* Exercise
Copy the rows from the line that has "Screen dimensions: 846x495" through the end of the rows, and swap "outline tool" for "toolbar icon" while leaving all else unchanged.

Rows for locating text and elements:
* * *

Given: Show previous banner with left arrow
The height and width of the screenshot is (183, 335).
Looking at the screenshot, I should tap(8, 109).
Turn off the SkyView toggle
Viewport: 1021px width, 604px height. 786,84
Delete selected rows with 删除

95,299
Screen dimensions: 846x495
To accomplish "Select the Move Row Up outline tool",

* * *

* Output of the exercise
Screen dimensions: 846x495
To accomplish "Select the Move Row Up toolbar icon",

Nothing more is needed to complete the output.